§ **TEKS SUMBER**
———
Viral Pembahasan Utang Negara, Begini Penjelasan Kemenkeu
SinPo.id - Direktur Surat Utang Negara, Direktorat Jenderal Pengelolaan Pembiayaan dan Risiko (DJPPR) Kementerian Keuangan, Deni Ridwan, menyatakan perhitungan utang negara dengan cara dibagi per individu (menghitung per kapita) kurang tepat. Sebab, hal itu tidak sesuai dengan kaidah perhitungan utang secara internasional.
"Secara internasional, kaidah umum perhitungan rasio utang per kepala itu tidak dikenal," kata Deni Ridwan, melalui keterangannya, Senin (18/9).
Pernyataan tersebut menanggapi ramainya netizen membahas utang negara dengan cara menunjukan pembagian total utang negara dengan jumlah penduduk Indonesia. Hasilnya, tiap orang akan menanggung 28 juta.
Menurut Deni Ridwan, perhitungan yang kerap digunakan adalah perbandingan utang dengan Gross Domestic Product (GDP). Hal itu sebagai gambaran dari ukuran ekonomi suatu negara, sekaligus kemampuan pemerintah mengumpulkan pajak.
"Semakin kecil rasio debt to GDP menunjukkan suatu negara semakin aman atau mampu memenuhi kewajiban utangnya," jelas Deni Ridwan.
Posisi utang pemerintah Indonesia per akhir Juli 2023 sebesar Rp 7.855,53 triliun dengan rasio utang terhadap PDB sebesar 37,78 persen. Posisi tersebut di bawah ambang batas yang diperbolehkan UU No.1/2003 tentang Keuangan Negara, yakni 60 persen.
Bila diperbandingkan dengan negara lain, posisi utang Indonesia juga tergolong lebih rendah. Seperti, Malaysia 60,4%, Filipina 60,9%, Thailand 60,96%, Argentina 85%, Brazil 72,87%, dan Afrika Selatan 67,4%.
Oleh karena itu, Deni Ridwan memastikan bahwa kondisi utang Indonesia masih aman dan dikelola dengan hati-hati. Terlebih defisit anggaran APBN saat ini sudah di bawah 3 persen dari GDP dan _hal ini telah sejalan dengan komitmen konsolidasi fiscal kita agar segera kembali ke batas 3% hingga 2023_.
"Dalam pengelolaan utang, kita tergolong sangat aman. Kita berkomitmen dalam pengelolaan utang ini, sehingga _telah_ dinilai cukup kredibel oleh investor, baik di dalam atau luar negeri. _Terupdate, Lembaga rating R&I memberikan afirmasi_ rating Indonesia BBB+ dan menaikkan outlook menjadi positif," kata Deni Ridwan.
———
§ **TUGAS KERJA A**
Tulis ulang tanpa perubahan bagian artikel tentang utang negara dari "Menurut Deni Ridwan, perhitungan" sampai "Afrika Selatan 67,4%.".
§ **TUGAS KERJA B**
Tentukan dengan ya atau tidak apakah tiap pernyataan berikut sesuai dengan artikel tentang utang negara, dan sertakan kutipan persis dari artikel itu yang menjadi dasar jawaban. (i) Deni Ridwan menilai perhitungan utang negara per kapita kurang tepat. (ii) Rasio utang Indonesia terhadap PDB per akhir Juli 2023 melampaui ambang batas dalam UU No.1/2003. (iii) Lembaga rating R&I menurunkan outlook Indonesia.
§ **TUGAS KERJA C**
Teruskan artikel tentang utang negara, dimulai sesudah kalimat terakhirnya.

§ **DATA TERSEDIA**
———
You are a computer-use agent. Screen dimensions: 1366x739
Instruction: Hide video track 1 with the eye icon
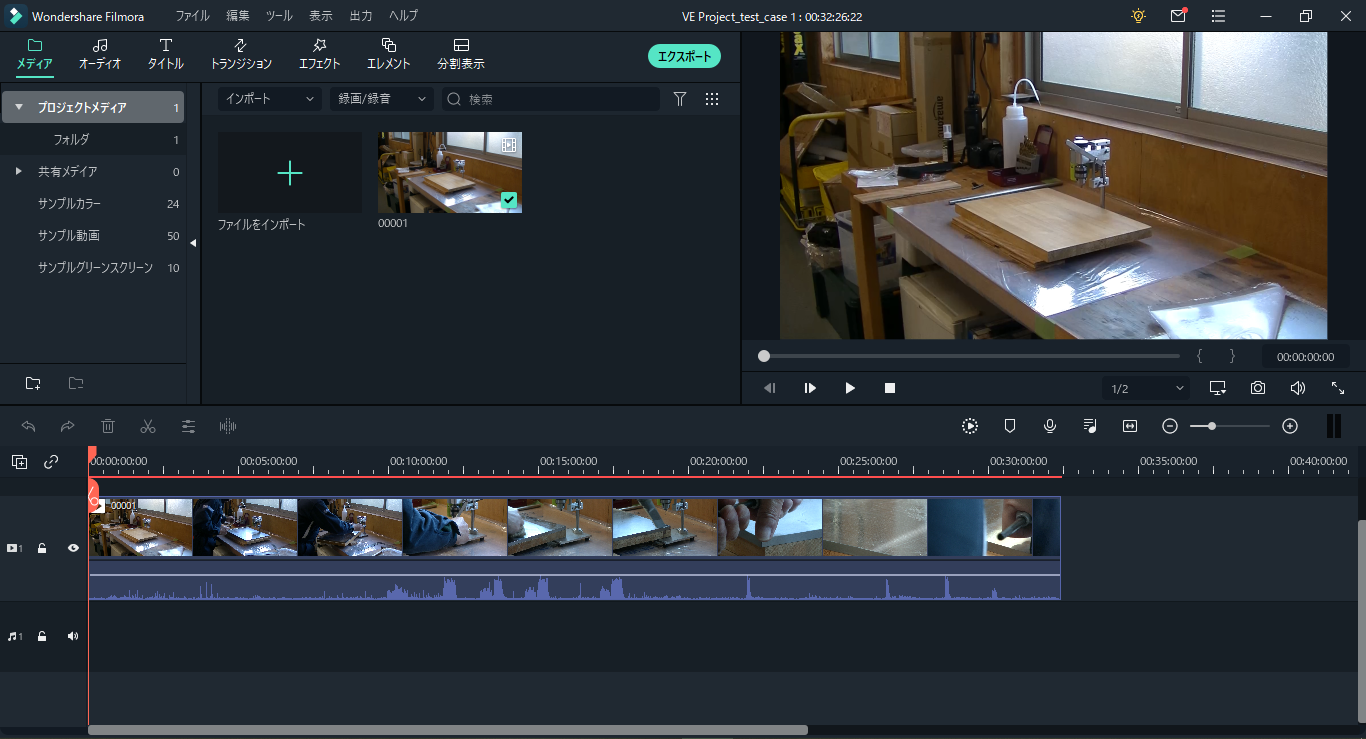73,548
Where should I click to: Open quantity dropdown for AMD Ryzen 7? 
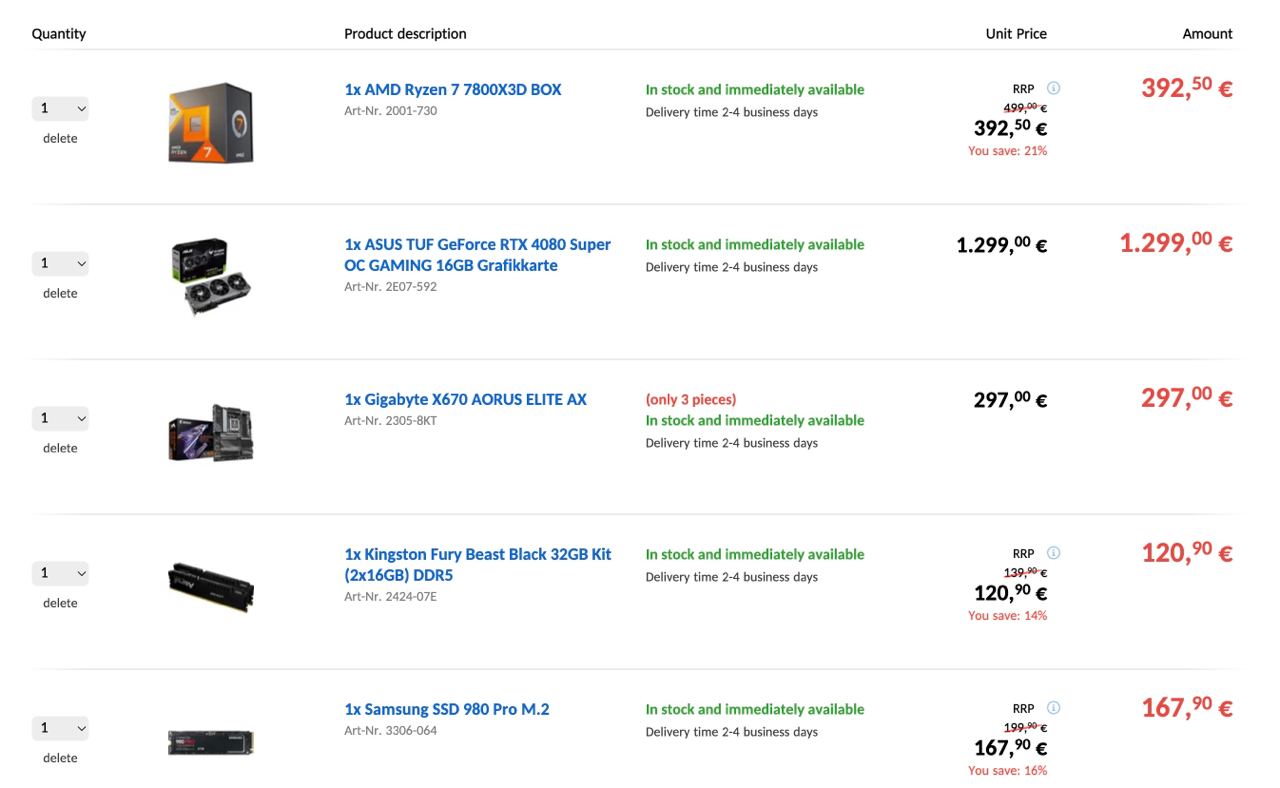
———
§ **JAWABAN A**
Menurut Deni Ridwan, perhitungan yang kerap digunakan adalah perbandingan utang dengan Gross Domestic Product (GDP). Hal itu sebagai gambaran dari ukuran ekonomi suatu negara, sekaligus kemampuan pemerintah mengumpulkan pajak.
"Semakin kecil rasio debt to GDP menunjukkan suatu negara semakin aman atau mampu memenuhi kewajiban utangnya," jelas Deni Ridwan.
Posisi utang pemerintah Indonesia per akhir Juli 2023 sebesar Rp 7.855,53 triliun dengan rasio utang terhadap PDB sebesar 37,78 persen. Posisi tersebut di bawah ambang batas yang diperbolehkan UU No.1/2003 tentang Keuangan Negara, yakni 60 persen.
Bila diperbandingkan dengan negara lain, posisi utang Indonesia juga tergolong lebih rendah. Seperti, Malaysia 60,4%, Filipina 60,9%, Thailand 60,96%, Argentina 85%, Brazil 72,87%, dan Afrika Selatan 67,4%.

§ **JAWABAN B**
(i) Ya: "perhitungan utang negara dengan cara dibagi per individu (menghitung per kapita) kurang tepat"
(ii) Tidak: "Posisi tersebut di bawah ambang batas yang diperbolehkan UU No.1/2003 tentang Keuangan Negara, yakni 60 persen."
(iii) Tidak: "menaikkan outlook menjadi positif"

§ **JAWABAN C**
Faktor lain yang mendukung pengelolaan utang Indonesia sangat positif, lanjut Deni Ridwan, adalah komposisi utang yang didominasi oleh domestik dibanding dari luar negeri. Per akhir Juli 2023, outstanding utang domestik dalam mata uang Rupiah mencapai 72,4 persen.
"Ini menunjukkan pengelolaan kita semakin aman karena utang yang kita terbitkan sekitar 72% dalam mata uang rupiah dan dijual di pasar domestik. Resiko currency-nya semakin kecil," kata Deni Ridwan.
Ke depan, Direktorat Jenderal Pengelolaan Pembiayaan dan Risiko (DJPRR) Kemenkeu memiliki strategi untuk menjaga agar pengelolaan utang Indonesia makin baik.
"Pertama, dari sisi volume diupayakan makin berkurang. Lalu dari segi komposisi, penerbitan (utang) dalam mata uang rupiah diprioitaskan, Berikutnya, kita juga kurangi refinancing risk atau menjaga rata-rata jatuh tempo semakin panjang. Saat ini rata-rata jatuh tempo utang kita pada 8,15 tahun," terang Deni Ridwan.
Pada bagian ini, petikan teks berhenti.